BoJ Governor Kuroda has surprised markets in Asia today with the announcement of the expansion of the bank’s quantitative easing program to include exchange traded funds.
The bank said it will continue to expand the money base by 80 trillion Yen per annum but in a 6-3 vote the bank said that it will increase the average maturity of the Japanese bonds (JGB’s) it buys from 7-10 years to 7-12 years from the beginning of 2016.
The bank also said it will “purchase exchange-traded funds (ETF’s) and Japan real estate investment trusts (J-Reits) so that their amounts outstanding will increase at annual paces of about 3 trillion yen and about 3.2 trillion yen respectively.”
After consistently telling the market that no further stimulus was needed to get inflation in Japan back to 2% this has come as a shock to traders.
That initially drove the USDJPY rate as high as 123.48 before it pulled back more than 100 points to sit at 122.09 currently. Likewise, the Nikkei was up more than 2% immediately after the announcement but it too has pulled back hard and it is now trading in the red for the day.

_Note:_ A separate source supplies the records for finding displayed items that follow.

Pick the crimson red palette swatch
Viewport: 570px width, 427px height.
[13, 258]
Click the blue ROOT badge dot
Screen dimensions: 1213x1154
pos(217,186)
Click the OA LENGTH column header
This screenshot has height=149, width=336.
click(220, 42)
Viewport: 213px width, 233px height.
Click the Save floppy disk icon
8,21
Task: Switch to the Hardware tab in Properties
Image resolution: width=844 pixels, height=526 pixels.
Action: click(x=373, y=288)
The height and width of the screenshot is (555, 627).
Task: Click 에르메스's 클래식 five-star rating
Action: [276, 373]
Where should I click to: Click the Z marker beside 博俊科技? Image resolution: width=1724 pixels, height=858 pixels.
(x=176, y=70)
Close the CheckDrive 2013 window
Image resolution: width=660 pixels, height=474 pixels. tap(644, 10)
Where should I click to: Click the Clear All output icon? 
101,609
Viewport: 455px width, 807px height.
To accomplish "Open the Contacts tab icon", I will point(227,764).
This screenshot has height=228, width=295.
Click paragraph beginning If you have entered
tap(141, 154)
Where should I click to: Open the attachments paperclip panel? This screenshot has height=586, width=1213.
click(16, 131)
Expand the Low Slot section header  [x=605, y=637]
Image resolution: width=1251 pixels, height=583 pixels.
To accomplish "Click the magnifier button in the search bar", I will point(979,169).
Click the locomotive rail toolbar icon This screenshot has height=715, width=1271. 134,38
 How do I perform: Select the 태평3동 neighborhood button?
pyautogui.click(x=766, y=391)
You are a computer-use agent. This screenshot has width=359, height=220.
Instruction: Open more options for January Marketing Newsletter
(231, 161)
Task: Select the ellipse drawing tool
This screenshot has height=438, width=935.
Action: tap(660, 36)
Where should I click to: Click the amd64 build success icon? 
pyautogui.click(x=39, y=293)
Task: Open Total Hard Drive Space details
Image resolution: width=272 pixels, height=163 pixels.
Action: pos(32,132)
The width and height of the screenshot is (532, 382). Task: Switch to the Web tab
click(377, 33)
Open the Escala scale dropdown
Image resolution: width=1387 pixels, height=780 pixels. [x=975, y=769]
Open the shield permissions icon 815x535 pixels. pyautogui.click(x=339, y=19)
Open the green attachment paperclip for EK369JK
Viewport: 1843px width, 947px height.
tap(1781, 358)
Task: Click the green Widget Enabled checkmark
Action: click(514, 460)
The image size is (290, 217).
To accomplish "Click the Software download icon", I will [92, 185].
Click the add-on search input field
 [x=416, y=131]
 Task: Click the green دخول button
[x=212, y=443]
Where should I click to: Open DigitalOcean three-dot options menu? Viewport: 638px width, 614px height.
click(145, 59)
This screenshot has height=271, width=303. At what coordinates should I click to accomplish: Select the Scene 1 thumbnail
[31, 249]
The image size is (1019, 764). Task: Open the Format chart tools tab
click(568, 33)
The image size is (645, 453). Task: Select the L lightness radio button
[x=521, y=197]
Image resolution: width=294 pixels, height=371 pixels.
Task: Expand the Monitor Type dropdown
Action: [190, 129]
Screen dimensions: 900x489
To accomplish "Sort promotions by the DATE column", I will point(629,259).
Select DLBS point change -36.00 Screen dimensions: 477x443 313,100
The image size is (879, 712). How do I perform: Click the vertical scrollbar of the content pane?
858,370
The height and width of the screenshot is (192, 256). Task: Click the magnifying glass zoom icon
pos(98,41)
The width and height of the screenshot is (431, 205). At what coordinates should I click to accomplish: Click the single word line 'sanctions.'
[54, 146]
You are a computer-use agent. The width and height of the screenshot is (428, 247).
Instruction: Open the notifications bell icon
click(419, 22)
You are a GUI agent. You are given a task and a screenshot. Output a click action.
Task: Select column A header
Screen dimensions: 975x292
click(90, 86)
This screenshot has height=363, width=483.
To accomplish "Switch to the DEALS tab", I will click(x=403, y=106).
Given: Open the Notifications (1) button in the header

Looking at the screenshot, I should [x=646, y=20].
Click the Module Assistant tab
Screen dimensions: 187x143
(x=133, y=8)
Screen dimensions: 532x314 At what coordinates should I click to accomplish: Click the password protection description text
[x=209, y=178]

It’s hard to know exactly why traders have reversed this initial stock euphoria. Part of it could be that this is in some respects a technical move. That’s because the BoJ is holding the expansion of the money base firm at an 80 trillion yen annual rate.
But, unlike the Fed yesterday, this move looks like a failure in central bank communications policy. That’s the source of the volatility today as traders grapple with what the expanded policy and other measures mean. Traders loathe uncertainty.
Governor Kuroda looks like he has startled markets and reminded stock traders of the Japanese economy’s problems.
Yuichi Kodama, Meiji Life’s chief economist told Reuters that the BoJ has “not changed the base money target, so this is a very incremental easing.”
But Kodama added, “this is the type of incremental move that BoJ Governor Haruhiko Kuroda previously said he opposes. It suggests that the BoJ has reached the limit of its current quantitative easing and that it cannot expand easing by a large amount.”
Which also suggests the BoJ is getting to the end of the line.
As stocks have fallen so has USDJPY which is now sitting at 122.09 0.4% stronger against the US dollar on the day. Market sources Business Insider spoke to said that while Nikkei weakness is pushing the US dollar down ultimately the weakness in stocks which reflects economic weakness should also be bad for the Yen. So the current bout of Yen strength is likely to reverse and USDJPY head higher again.